El título de la Virgen de la Candelaria está tomado del uso litúrgico. En efecto, al decir Simeón que el Niño había de ser luz que ilumina a los gentiles y gloria de Israel (Lc 2, 22-40), hizo que en la liturgia se introdujera, ya en el siglo V, la procesión de las candelas. Los cirios bendecidos eran llevados a casa y se les atribuía una sobrenatural eficacia en las infecciones epidémicas, partos difíciles, tempestades, en la hora de la muerte, etc.
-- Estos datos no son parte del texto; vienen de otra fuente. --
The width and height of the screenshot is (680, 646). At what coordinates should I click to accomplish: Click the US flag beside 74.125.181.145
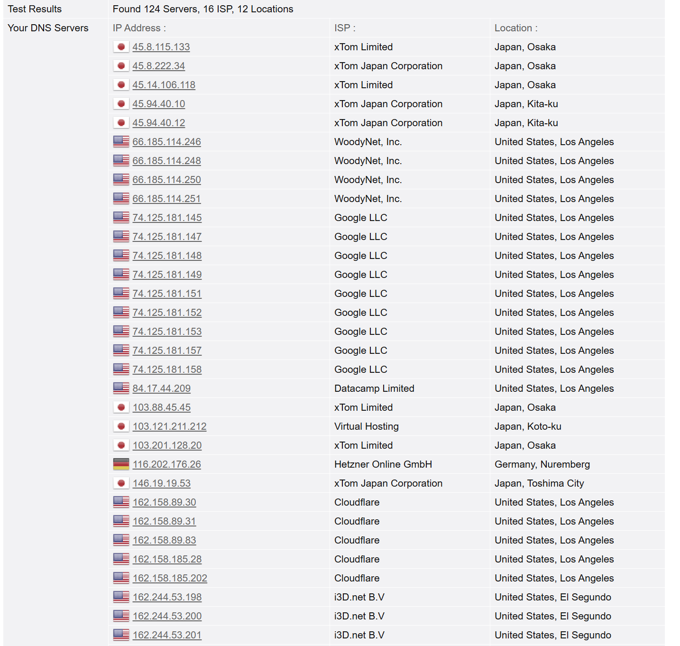coord(121,218)
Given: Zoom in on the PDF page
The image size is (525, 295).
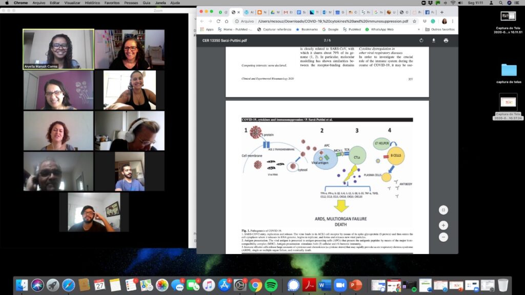Looking at the screenshot, I should pos(443,225).
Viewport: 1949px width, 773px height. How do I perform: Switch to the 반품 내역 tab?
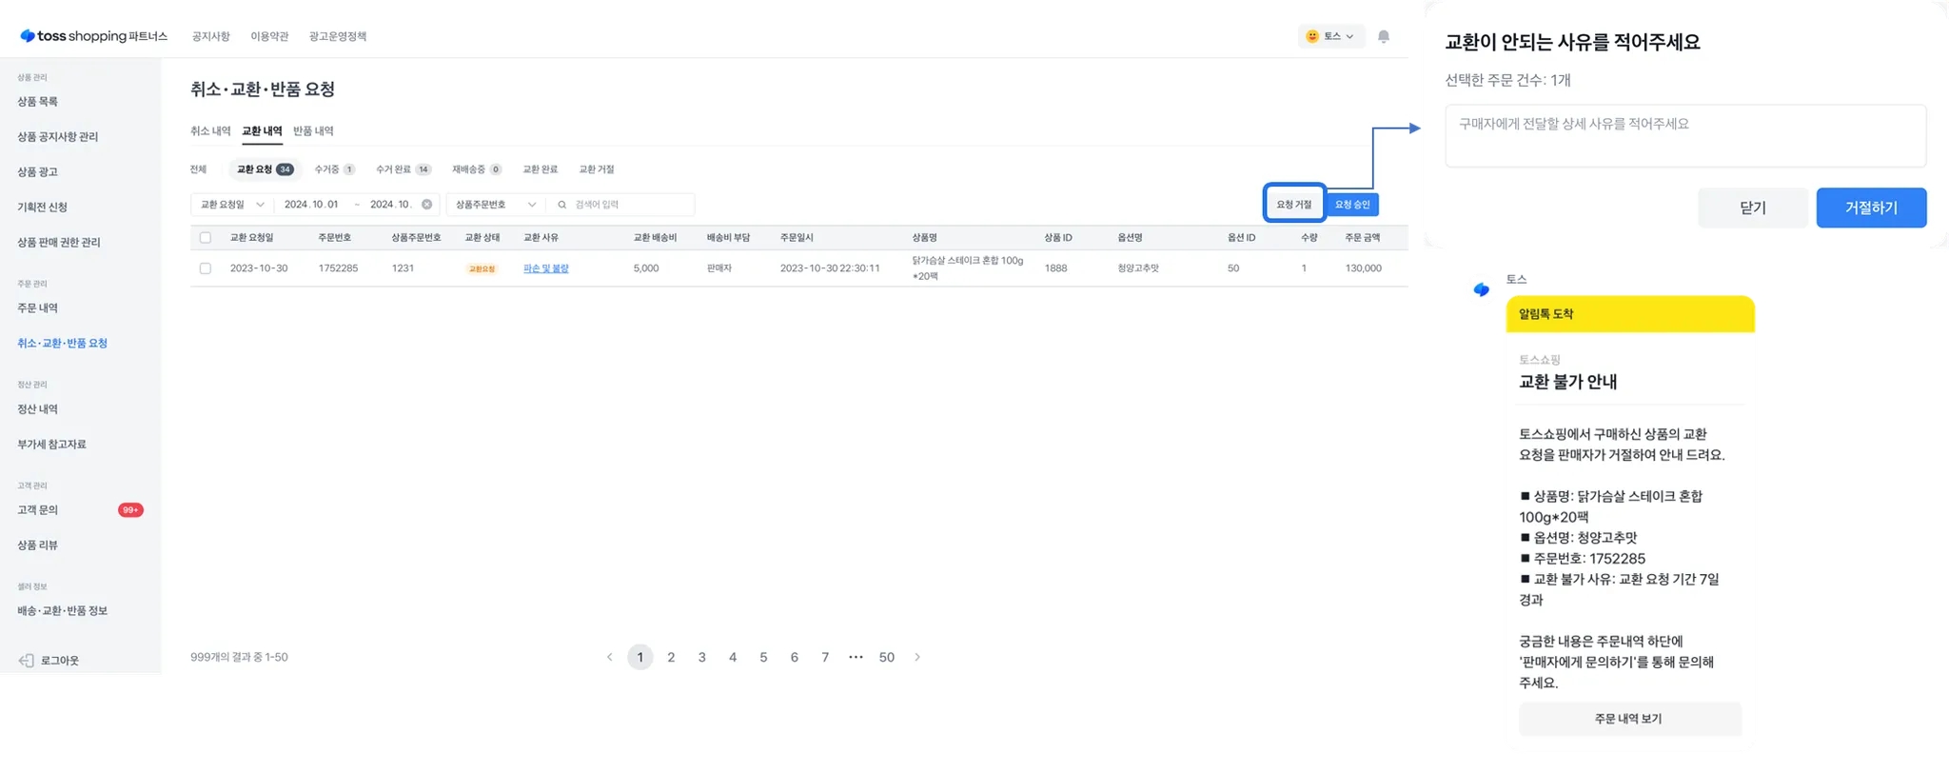click(x=313, y=131)
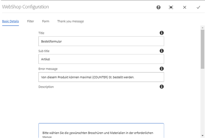Click inside the Description rich text area
Image resolution: width=205 pixels, height=139 pixels.
[101, 131]
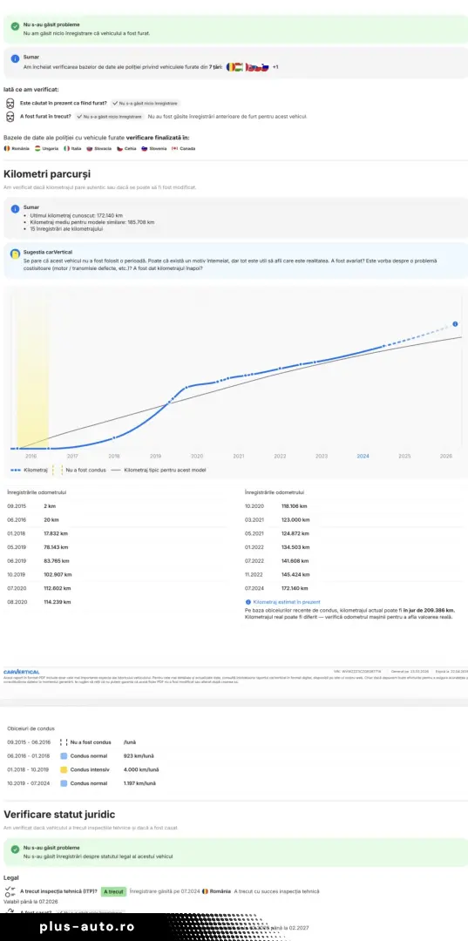Toggle the "Kilometraj tipic pentru acest model" legend line
Viewport: 468px width, 941px height.
click(159, 470)
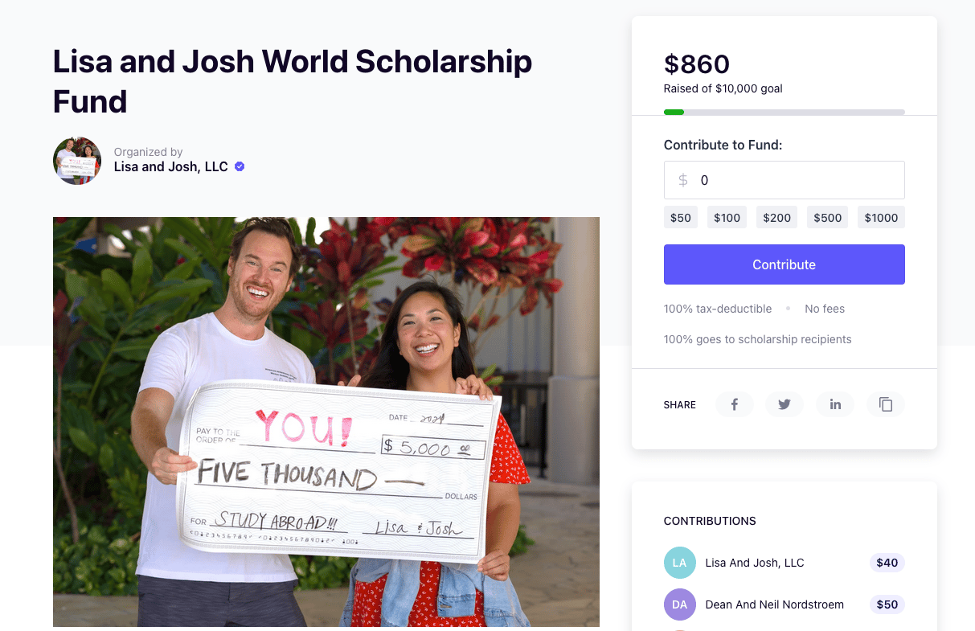Pick the $500 preset amount
Image resolution: width=975 pixels, height=631 pixels.
click(x=827, y=218)
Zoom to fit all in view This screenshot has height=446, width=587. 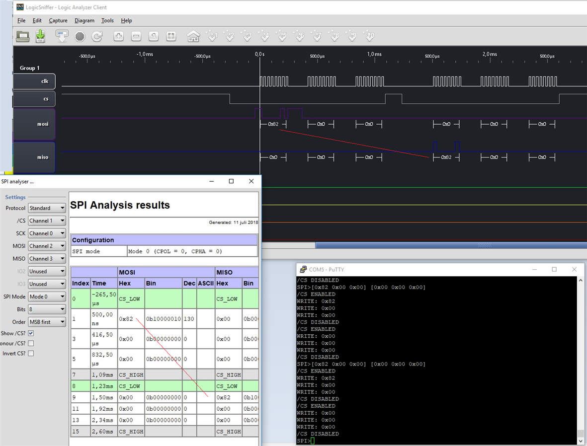coord(171,36)
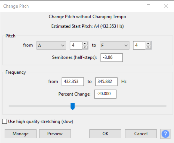Viewport: 174px width, 143px height.
Task: Enable Use high quality stretching checkbox
Action: [4, 121]
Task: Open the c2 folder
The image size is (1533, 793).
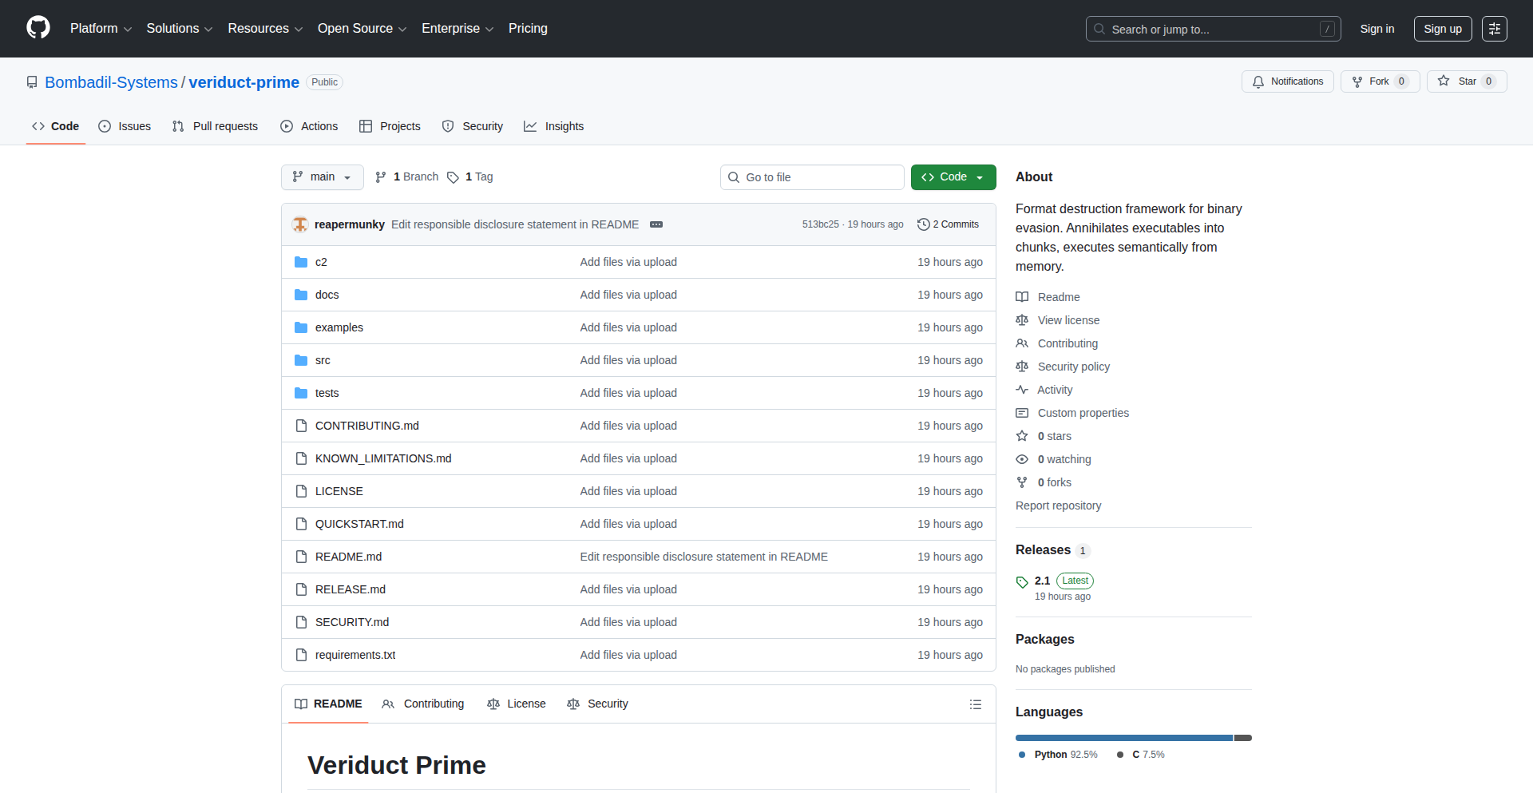Action: click(x=321, y=262)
De ahí que la Virgen de la Purificación o de la Candelaria porte, como atributo específico de su advocación, un cirio en la mano.
Este pasaje evangélico, al igual que el tema de la Anunciación, puede representarse con sentido narrativo o con intención contemplativa. En el primer caso, el gran iconógrafo sevillano Francisco Pacheco aconseja, en 1649, que esta historia se desarrolle en el interior de un suntuoso templo, con todo lujo de detalles y elementos anecdóticos. En el segundo caso, se considera a María, con el Niño en brazos, desgajada o aislada de la escena evangélica. Un buen ejemplo de esta última versión plástica es la Virgen de la Candelaria de la parroquial de Trigueros.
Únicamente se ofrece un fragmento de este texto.